Se ralliant à ce propos, la représentante de l’Espagne, au nom de l’Union européenne, qui, tout en reconnaissant l’autorité des Nations Unies en matière de développement durable, a expliqué que l’efficacité réelle passe par la réalisation des objectifs déjà agréés, notamment les OMD, tâche à laquelle il faut donner une priorité absolue.
Pour ce qui est du renforcement du rôle de la CDD, de nombreuses interventions ont réaffirmé que cela passe par un processus de suivi et d’évaluation des progrès accomplis dans la réalisation d’Action 21. Pour y arriver, il va sans dire pour le Groupe des 77 et la Chine que les Nations Unies doivent disposer de ressources plus importantes, en particulier pour les chapitres du budget ordinaire consacrés au financement du développement.

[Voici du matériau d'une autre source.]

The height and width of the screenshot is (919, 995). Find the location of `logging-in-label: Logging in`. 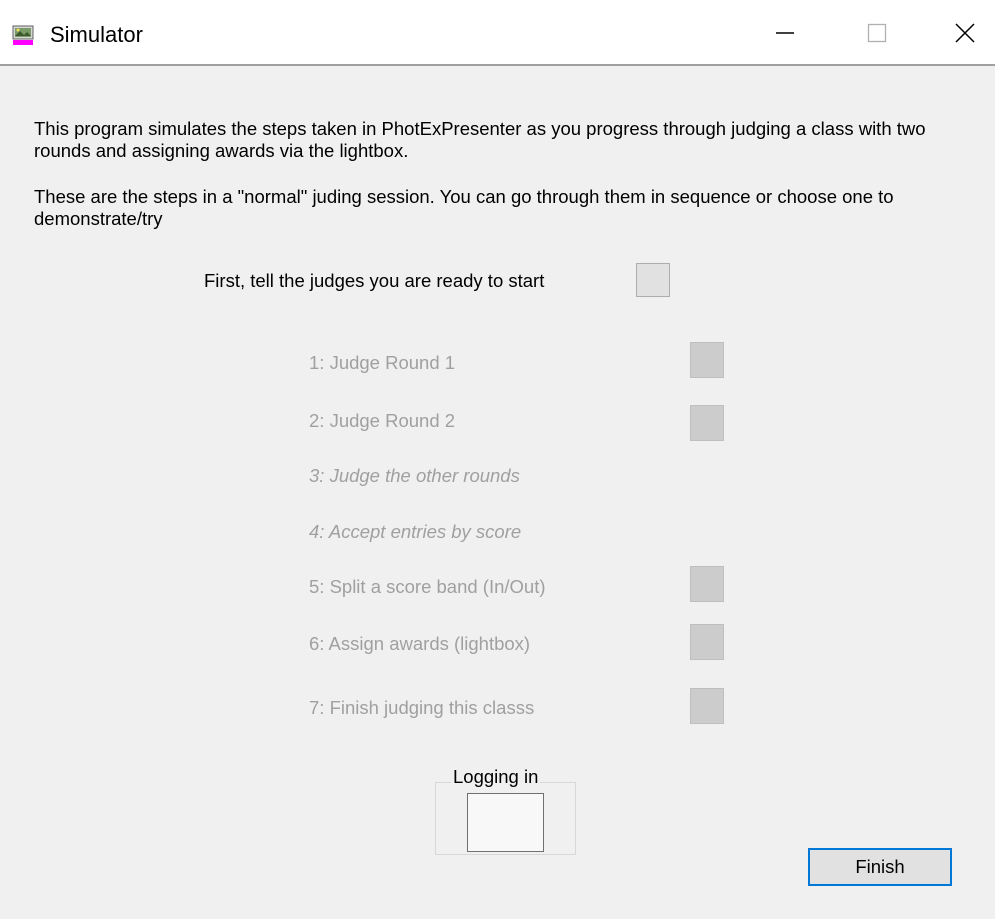

logging-in-label: Logging in is located at coordinates (496, 777).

Les délégations ont semblé se mettre d’accord sur le fait que la Conférence Rio+20 offre l’occasion de réfléchir sur l’efficacité et la cohérence du système des Nations Unies. Cette réflexion doit être menée dans le but de renouveler la volonté politique nécessaire à la réalisation des objectifs fixés et de trouver des moyens efficaces de conjuguer défis écologiques et nouvelles opportunités économiques.
Résumant le sentiment général, le représentant de la Suisse a affirmé que les progrès en matière de développement durable dépendent, d’une part, d’institutions fortes et efficaces et, d’autre part, d’objectifs clairs.
Les discussions étaient animées par M. John Ashe d’Antigua-et-Barbuda, Coprésident du Comité préparatoire.